WHAT TO PRODUCE
When you transcribe the listing that follows, keep every line exact and skip any picture.

DATA RECORDS
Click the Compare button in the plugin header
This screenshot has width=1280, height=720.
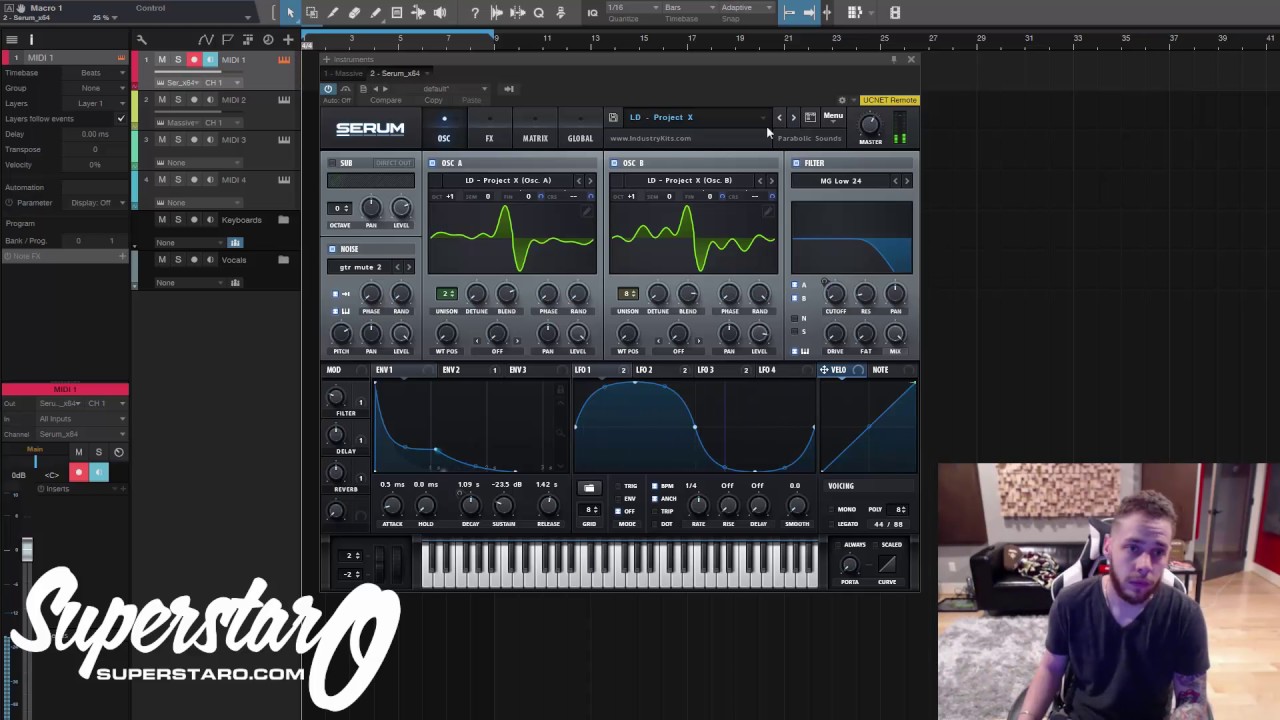(386, 100)
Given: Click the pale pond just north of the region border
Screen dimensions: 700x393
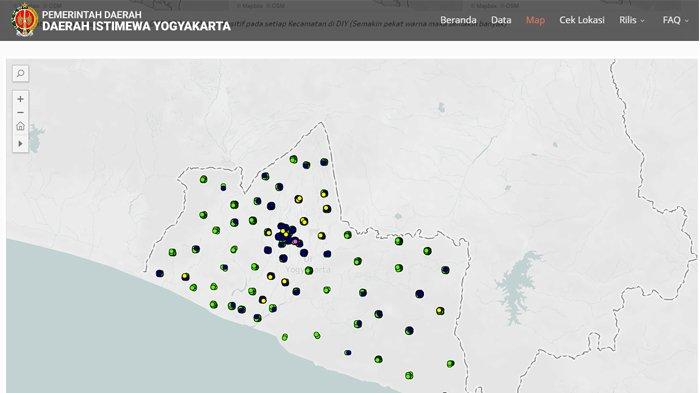Looking at the screenshot, I should 398,216.
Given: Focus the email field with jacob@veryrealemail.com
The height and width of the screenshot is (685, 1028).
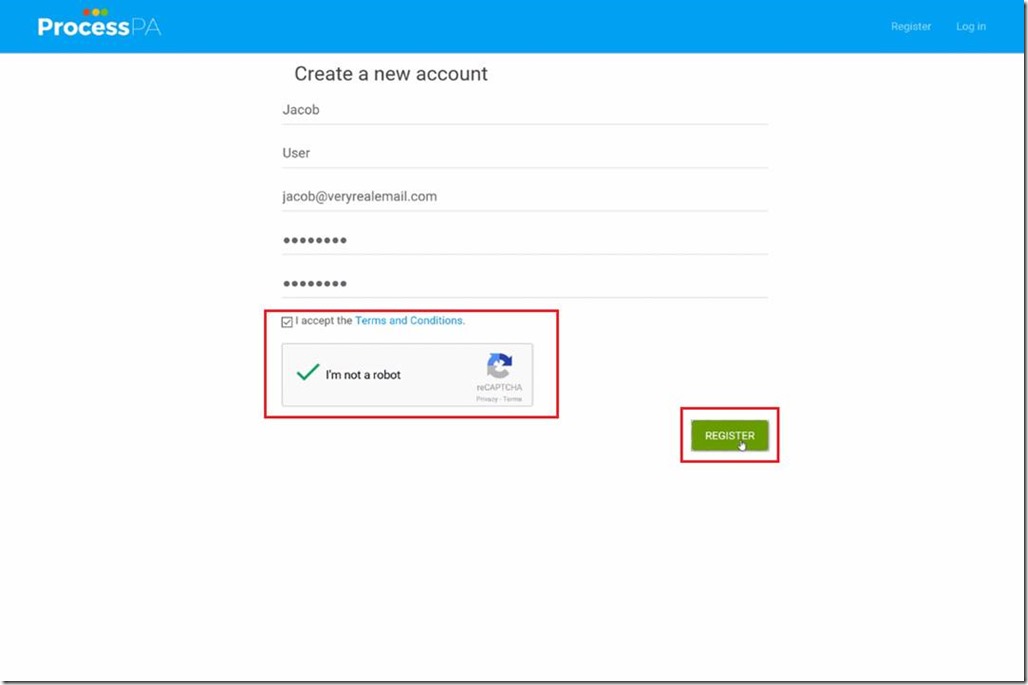Looking at the screenshot, I should click(x=524, y=197).
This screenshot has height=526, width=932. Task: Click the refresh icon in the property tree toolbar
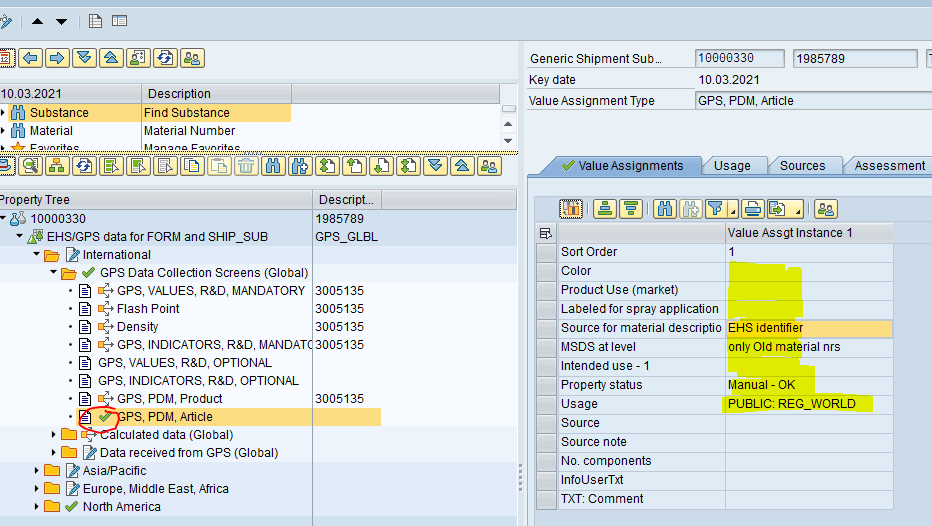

RESPONSE AREA
Click the Compare button in the plugin header
This screenshot has width=1280, height=720.
(386, 100)
Given: Click the pale pond just north of the region border
Screen dimensions: 700x393
Looking at the screenshot, I should 398,216.
Given: Focus the email field with jacob@veryrealemail.com
The height and width of the screenshot is (685, 1028).
Looking at the screenshot, I should click(x=524, y=197).
This screenshot has height=526, width=932. Task: Click the refresh icon in the property tree toolbar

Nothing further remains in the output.